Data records
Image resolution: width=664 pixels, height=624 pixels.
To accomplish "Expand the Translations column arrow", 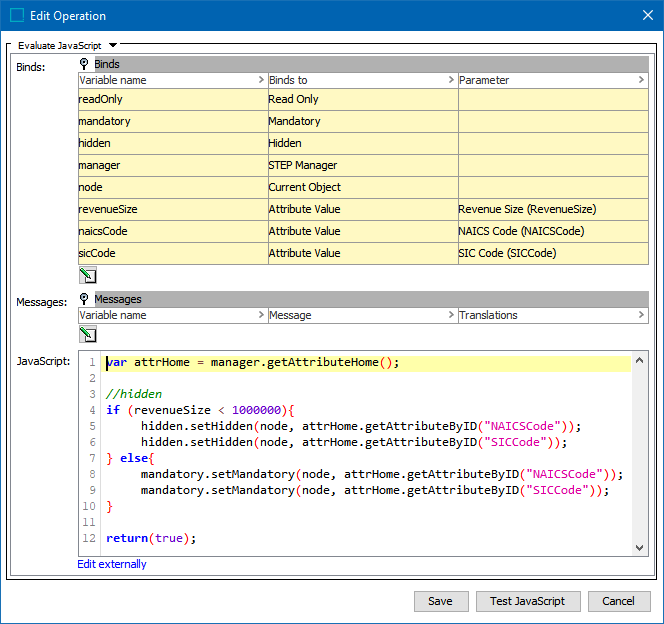I will click(x=641, y=315).
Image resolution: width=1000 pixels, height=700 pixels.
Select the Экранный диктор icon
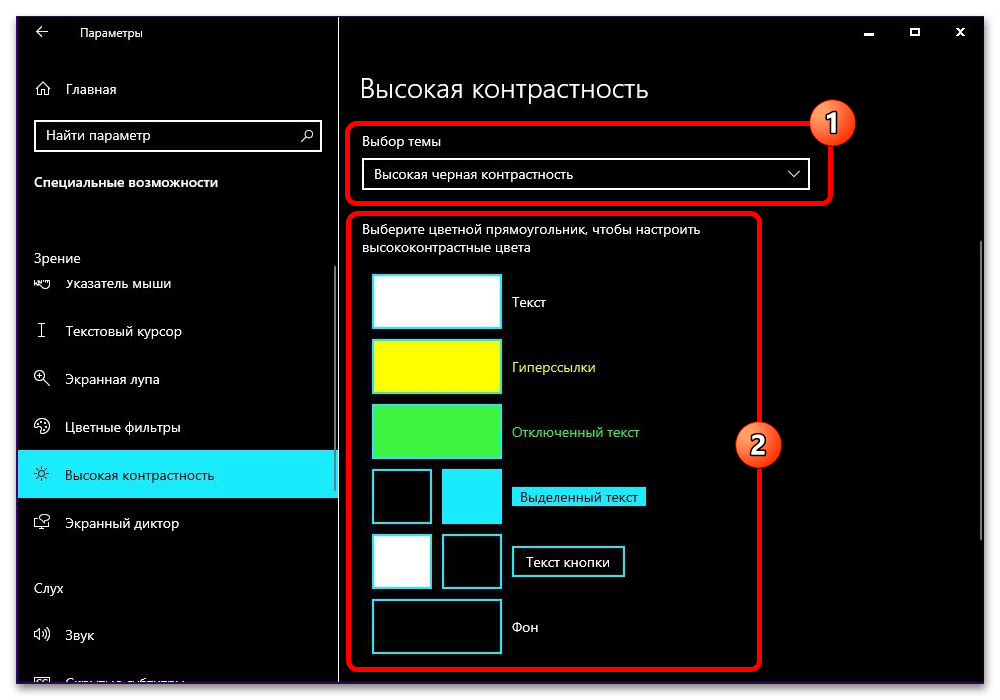42,523
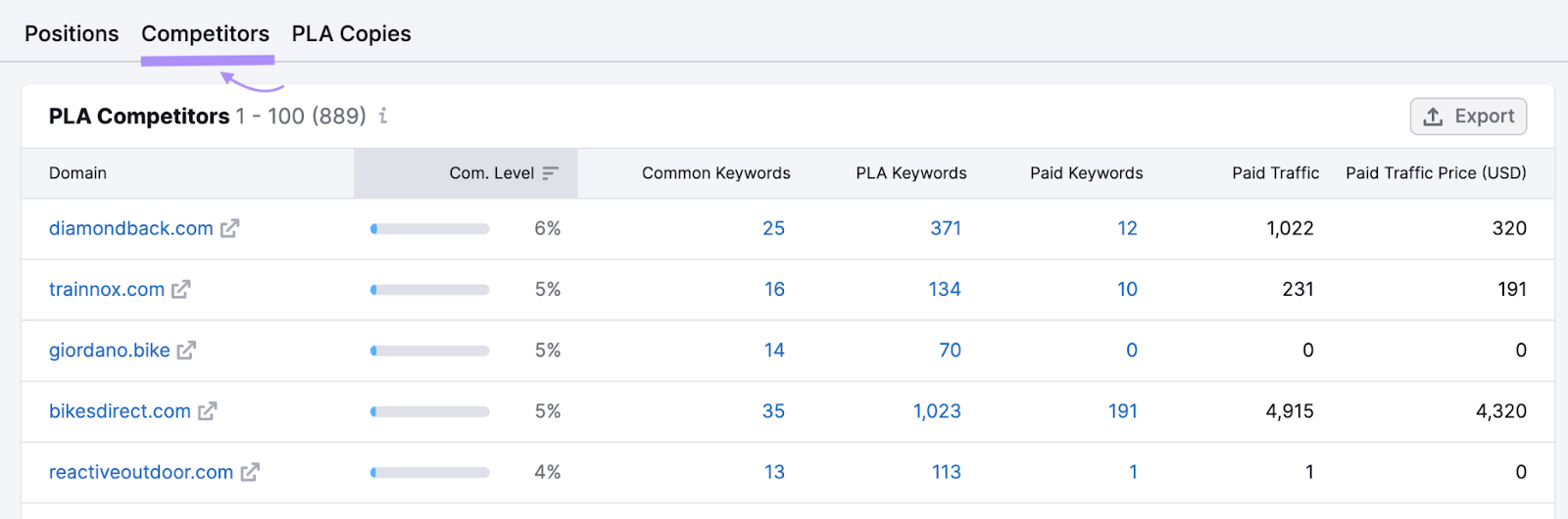This screenshot has width=1568, height=519.
Task: Open the diamondback.com domain link
Action: [x=130, y=228]
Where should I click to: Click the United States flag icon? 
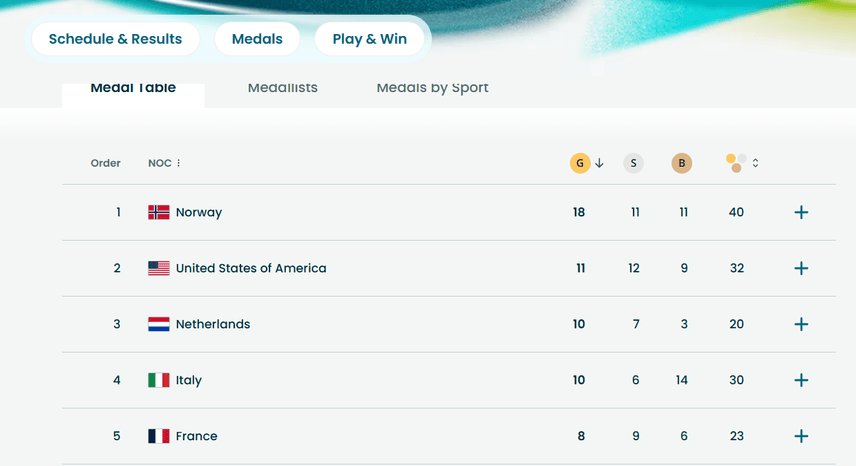(x=159, y=268)
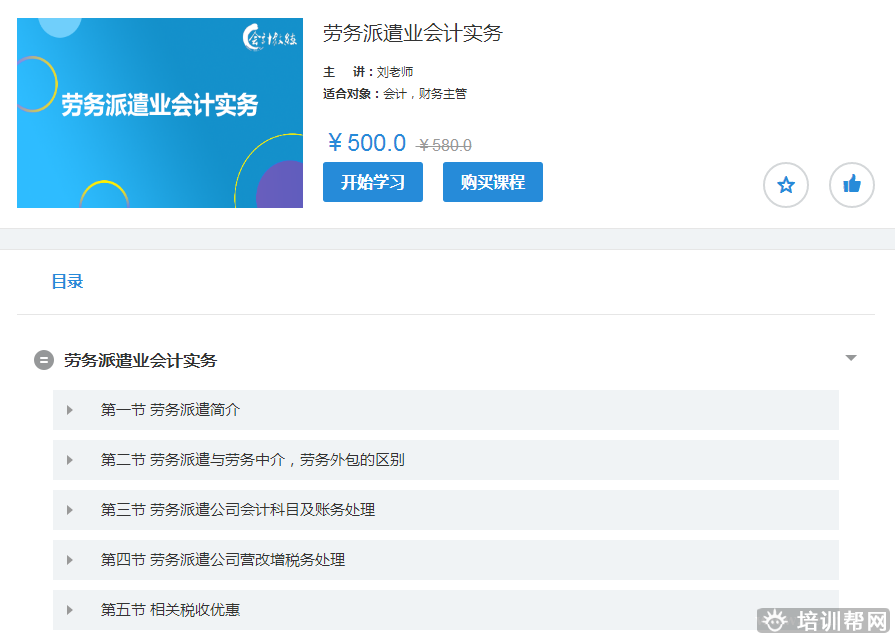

Work request: Give again, exactly as written, the lines from the one with "Image resolution: width=1000" through the last line of the entries above, but skip the pictures.

Answer for this exercise:
Image resolution: width=1000 pixels, height=700 pixels.
Select the Экранный диктор icon
42,523
This screenshot has width=1568, height=519.
Task: Open the diamondback.com domain link
Action: [x=130, y=228]
Where should I click to: Click the United States flag icon? 
(x=159, y=268)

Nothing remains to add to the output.